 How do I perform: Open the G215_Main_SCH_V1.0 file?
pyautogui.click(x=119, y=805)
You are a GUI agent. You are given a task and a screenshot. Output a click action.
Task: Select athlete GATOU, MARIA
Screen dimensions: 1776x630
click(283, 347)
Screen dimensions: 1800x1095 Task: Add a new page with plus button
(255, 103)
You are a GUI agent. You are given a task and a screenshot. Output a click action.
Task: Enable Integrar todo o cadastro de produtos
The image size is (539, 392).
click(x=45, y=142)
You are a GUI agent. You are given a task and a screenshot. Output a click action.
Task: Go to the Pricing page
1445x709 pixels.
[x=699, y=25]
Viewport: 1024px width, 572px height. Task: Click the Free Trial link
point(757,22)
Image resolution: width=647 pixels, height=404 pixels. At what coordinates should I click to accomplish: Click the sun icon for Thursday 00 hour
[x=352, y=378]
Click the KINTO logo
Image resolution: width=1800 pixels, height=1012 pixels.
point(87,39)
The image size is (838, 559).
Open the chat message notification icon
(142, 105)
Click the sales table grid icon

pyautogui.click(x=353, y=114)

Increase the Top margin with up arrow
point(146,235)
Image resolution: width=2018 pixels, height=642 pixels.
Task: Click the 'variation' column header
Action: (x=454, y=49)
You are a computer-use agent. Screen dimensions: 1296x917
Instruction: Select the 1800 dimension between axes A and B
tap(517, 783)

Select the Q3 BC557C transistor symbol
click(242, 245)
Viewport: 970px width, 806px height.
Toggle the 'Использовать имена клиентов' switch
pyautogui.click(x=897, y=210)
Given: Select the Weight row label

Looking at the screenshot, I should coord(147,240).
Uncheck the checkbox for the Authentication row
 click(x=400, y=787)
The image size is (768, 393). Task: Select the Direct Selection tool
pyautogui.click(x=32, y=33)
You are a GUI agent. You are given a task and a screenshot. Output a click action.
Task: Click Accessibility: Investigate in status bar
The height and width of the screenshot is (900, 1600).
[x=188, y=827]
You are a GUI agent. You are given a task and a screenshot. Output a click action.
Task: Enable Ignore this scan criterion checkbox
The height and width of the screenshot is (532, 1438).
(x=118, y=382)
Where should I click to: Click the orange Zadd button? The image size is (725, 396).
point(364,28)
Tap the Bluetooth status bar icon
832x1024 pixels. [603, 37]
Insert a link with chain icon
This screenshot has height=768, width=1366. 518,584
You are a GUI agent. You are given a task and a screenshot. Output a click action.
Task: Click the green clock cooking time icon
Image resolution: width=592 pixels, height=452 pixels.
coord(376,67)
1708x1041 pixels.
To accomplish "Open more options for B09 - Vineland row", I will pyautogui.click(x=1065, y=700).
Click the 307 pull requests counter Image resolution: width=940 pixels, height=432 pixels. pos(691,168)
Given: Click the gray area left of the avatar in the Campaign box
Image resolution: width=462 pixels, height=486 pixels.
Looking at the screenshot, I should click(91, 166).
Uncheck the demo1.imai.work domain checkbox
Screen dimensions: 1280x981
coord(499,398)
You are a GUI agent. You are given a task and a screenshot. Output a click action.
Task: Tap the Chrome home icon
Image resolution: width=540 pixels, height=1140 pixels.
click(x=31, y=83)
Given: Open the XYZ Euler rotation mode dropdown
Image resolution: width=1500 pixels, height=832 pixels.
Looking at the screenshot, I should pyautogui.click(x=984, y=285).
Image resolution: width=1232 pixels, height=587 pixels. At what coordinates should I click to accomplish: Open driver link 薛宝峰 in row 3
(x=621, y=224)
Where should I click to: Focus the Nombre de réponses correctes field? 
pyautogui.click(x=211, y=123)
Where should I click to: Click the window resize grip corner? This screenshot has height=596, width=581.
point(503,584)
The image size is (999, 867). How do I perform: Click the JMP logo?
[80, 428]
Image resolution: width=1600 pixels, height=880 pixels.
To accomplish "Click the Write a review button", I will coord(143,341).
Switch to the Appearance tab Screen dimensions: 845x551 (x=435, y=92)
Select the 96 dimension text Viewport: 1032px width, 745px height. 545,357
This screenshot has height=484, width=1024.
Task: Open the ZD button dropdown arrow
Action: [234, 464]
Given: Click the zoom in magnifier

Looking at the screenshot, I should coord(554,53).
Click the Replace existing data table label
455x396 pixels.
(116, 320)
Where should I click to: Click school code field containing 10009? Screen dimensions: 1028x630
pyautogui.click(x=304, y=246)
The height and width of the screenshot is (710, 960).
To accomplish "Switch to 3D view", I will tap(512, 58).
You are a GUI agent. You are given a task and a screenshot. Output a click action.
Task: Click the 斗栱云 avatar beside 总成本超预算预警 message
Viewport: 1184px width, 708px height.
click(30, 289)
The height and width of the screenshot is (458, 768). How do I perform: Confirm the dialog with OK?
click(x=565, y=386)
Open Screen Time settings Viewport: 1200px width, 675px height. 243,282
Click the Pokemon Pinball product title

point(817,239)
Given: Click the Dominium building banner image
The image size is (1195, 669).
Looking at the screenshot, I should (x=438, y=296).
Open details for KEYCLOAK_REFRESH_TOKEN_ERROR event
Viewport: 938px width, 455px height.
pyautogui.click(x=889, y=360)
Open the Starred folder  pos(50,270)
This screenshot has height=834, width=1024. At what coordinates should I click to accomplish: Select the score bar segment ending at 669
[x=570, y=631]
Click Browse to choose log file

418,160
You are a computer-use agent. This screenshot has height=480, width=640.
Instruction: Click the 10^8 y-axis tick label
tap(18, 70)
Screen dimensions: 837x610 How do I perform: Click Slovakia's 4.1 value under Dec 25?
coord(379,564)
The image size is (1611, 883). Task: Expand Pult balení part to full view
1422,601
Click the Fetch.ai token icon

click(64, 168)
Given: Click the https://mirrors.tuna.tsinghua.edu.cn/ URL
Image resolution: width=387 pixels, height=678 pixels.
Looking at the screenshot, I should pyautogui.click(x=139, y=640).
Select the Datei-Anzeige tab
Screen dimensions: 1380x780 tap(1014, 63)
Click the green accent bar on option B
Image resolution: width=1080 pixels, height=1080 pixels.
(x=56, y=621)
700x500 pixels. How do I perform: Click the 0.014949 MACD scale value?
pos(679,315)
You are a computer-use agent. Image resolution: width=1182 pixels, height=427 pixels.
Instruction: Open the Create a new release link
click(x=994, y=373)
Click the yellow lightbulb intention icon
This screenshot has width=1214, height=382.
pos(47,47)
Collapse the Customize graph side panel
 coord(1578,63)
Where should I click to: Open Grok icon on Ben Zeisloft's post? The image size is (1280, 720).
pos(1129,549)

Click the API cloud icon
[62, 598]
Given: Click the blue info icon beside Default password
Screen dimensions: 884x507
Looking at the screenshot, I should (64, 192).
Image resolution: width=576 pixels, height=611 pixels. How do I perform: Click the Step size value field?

§ PROBLEM TO SOLVE:
Transcribe the records above exactly.

§ RESPONSE TO THIS TASK:
 How do I perform: Open the G215_Main_SCH_V1.0 file?
pyautogui.click(x=119, y=805)
You are a GUI agent. You are given a task and a screenshot. Output a click action.
Task: Select athlete GATOU, MARIA
Screen dimensions: 1776x630
click(283, 347)
Screen dimensions: 1800x1095 Task: Add a new page with plus button
(255, 103)
You are a GUI agent. You are given a task and a screenshot. Output a click action.
Task: Enable Integrar todo o cadastro de produtos
The image size is (539, 392).
click(x=45, y=142)
You are a GUI agent. You are given a task and a screenshot. Output a click action.
Task: Go to the Pricing page
1445x709 pixels.
[x=699, y=25]
Viewport: 1024px width, 572px height. Task: Click the Free Trial link
point(757,22)
Image resolution: width=647 pixels, height=404 pixels. At what coordinates should I click to accomplish: Click the sun icon for Thursday 00 hour
[x=352, y=378]
Click the KINTO logo
Image resolution: width=1800 pixels, height=1012 pixels.
point(87,39)
The image size is (838, 559).
Open the chat message notification icon
(142, 105)
Click the sales table grid icon

pyautogui.click(x=353, y=114)

Increase the Top margin with up arrow
point(146,235)
Image resolution: width=2018 pixels, height=642 pixels.
Task: Click the 'variation' column header
Action: (x=454, y=49)
You are a computer-use agent. Screen dimensions: 1296x917
Instruction: Select the 1800 dimension between axes A and B
tap(517, 783)

Select the Q3 BC557C transistor symbol
click(242, 245)
Viewport: 970px width, 806px height.
Toggle the 'Использовать имена клиентов' switch
pyautogui.click(x=897, y=210)
Given: Select the Weight row label

Looking at the screenshot, I should coord(147,240).
Uncheck the checkbox for the Authentication row
 click(x=400, y=787)
The image size is (768, 393). Task: Select the Direct Selection tool
pyautogui.click(x=32, y=33)
You are a GUI agent. You are given a task and a screenshot. Output a click action.
Task: Click Accessibility: Investigate in status bar
The height and width of the screenshot is (900, 1600).
[x=188, y=827]
You are a GUI agent. You are given a task and a screenshot. Output a click action.
Task: Enable Ignore this scan criterion checkbox
The height and width of the screenshot is (532, 1438).
(x=118, y=382)
Where should I click to: Click the orange Zadd button? The image size is (725, 396).
point(364,28)
Tap the Bluetooth status bar icon
832x1024 pixels. [603, 37]
Insert a link with chain icon
This screenshot has height=768, width=1366. 518,584
You are a GUI agent. You are given a task and a screenshot. Output a click action.
Task: Click the green clock cooking time icon
Image resolution: width=592 pixels, height=452 pixels.
coord(376,67)
1708x1041 pixels.
To accomplish "Open more options for B09 - Vineland row", I will pyautogui.click(x=1065, y=700).
Click the 307 pull requests counter Image resolution: width=940 pixels, height=432 pixels. pos(691,168)
Given: Click the gray area left of the avatar in the Campaign box
Image resolution: width=462 pixels, height=486 pixels.
Looking at the screenshot, I should click(91, 166).
Uncheck the demo1.imai.work domain checkbox
Screen dimensions: 1280x981
coord(499,398)
You are a GUI agent. You are given a task and a screenshot. Output a click action.
Task: Tap the Chrome home icon
Image resolution: width=540 pixels, height=1140 pixels.
click(x=31, y=83)
Given: Open the XYZ Euler rotation mode dropdown
Image resolution: width=1500 pixels, height=832 pixels.
Looking at the screenshot, I should pyautogui.click(x=984, y=285).
Image resolution: width=1232 pixels, height=587 pixels. At what coordinates should I click to accomplish: Open driver link 薛宝峰 in row 3
(x=621, y=224)
Where should I click to: Focus the Nombre de réponses correctes field? 
pyautogui.click(x=211, y=123)
Where should I click to: Click the window resize grip corner? This screenshot has height=596, width=581.
point(503,584)
The image size is (999, 867). How do I perform: Click the JMP logo?
[80, 428]
Image resolution: width=1600 pixels, height=880 pixels.
To accomplish "Click the Write a review button", I will coord(143,341).
Switch to the Appearance tab Screen dimensions: 845x551 (x=435, y=92)
Select the 96 dimension text Viewport: 1032px width, 745px height. 545,357
This screenshot has height=484, width=1024.
Task: Open the ZD button dropdown arrow
Action: [234, 464]
Given: Click the zoom in magnifier

Looking at the screenshot, I should coord(554,53).
Click the Replace existing data table label
455x396 pixels.
(116, 320)
Where should I click to: Click school code field containing 10009? Screen dimensions: 1028x630
pyautogui.click(x=304, y=246)
The height and width of the screenshot is (710, 960).
To accomplish "Switch to 3D view", I will tap(512, 58).
You are a GUI agent. You are given a task and a screenshot. Output a click action.
Task: Click the 斗栱云 avatar beside 总成本超预算预警 message
Viewport: 1184px width, 708px height.
click(30, 289)
The height and width of the screenshot is (458, 768). How do I perform: Confirm the dialog with OK?
click(x=565, y=386)
Open Screen Time settings Viewport: 1200px width, 675px height. 243,282
Click the Pokemon Pinball product title

point(817,239)
Given: Click the Dominium building banner image
The image size is (1195, 669).
Looking at the screenshot, I should (x=438, y=296).
Open details for KEYCLOAK_REFRESH_TOKEN_ERROR event
Viewport: 938px width, 455px height.
pyautogui.click(x=889, y=360)
Open the Starred folder  pos(50,270)
This screenshot has height=834, width=1024. At what coordinates should I click to accomplish: Select the score bar segment ending at 669
[x=570, y=631]
Click Browse to choose log file

418,160
You are a computer-use agent. This screenshot has height=480, width=640.
Instruction: Click the 10^8 y-axis tick label
tap(18, 70)
Screen dimensions: 837x610 How do I perform: Click Slovakia's 4.1 value under Dec 25?
coord(379,564)
The image size is (1611, 883). Task: Expand Pult balení part to full view
1422,601
Click the Fetch.ai token icon

click(64, 168)
Given: Click the https://mirrors.tuna.tsinghua.edu.cn/ URL
Image resolution: width=387 pixels, height=678 pixels.
Looking at the screenshot, I should pyautogui.click(x=139, y=640).
Select the Datei-Anzeige tab
Screen dimensions: 1380x780 tap(1014, 63)
Click the green accent bar on option B
Image resolution: width=1080 pixels, height=1080 pixels.
(x=56, y=621)
700x500 pixels. How do I perform: Click the 0.014949 MACD scale value?
pos(679,315)
You are a computer-use agent. Image resolution: width=1182 pixels, height=427 pixels.
Instruction: Open the Create a new release link
click(x=994, y=373)
Click the yellow lightbulb intention icon
This screenshot has width=1214, height=382.
pos(47,47)
Collapse the Customize graph side panel
 coord(1578,63)
Where should I click to: Open Grok icon on Ben Zeisloft's post? The image size is (1280, 720).
pos(1129,549)

Click the API cloud icon
[62, 598]
Given: Click the blue info icon beside Default password
Screen dimensions: 884x507
Looking at the screenshot, I should (64, 192).
Image resolution: width=576 pixels, height=611 pixels. How do I perform: Click the Step size value field?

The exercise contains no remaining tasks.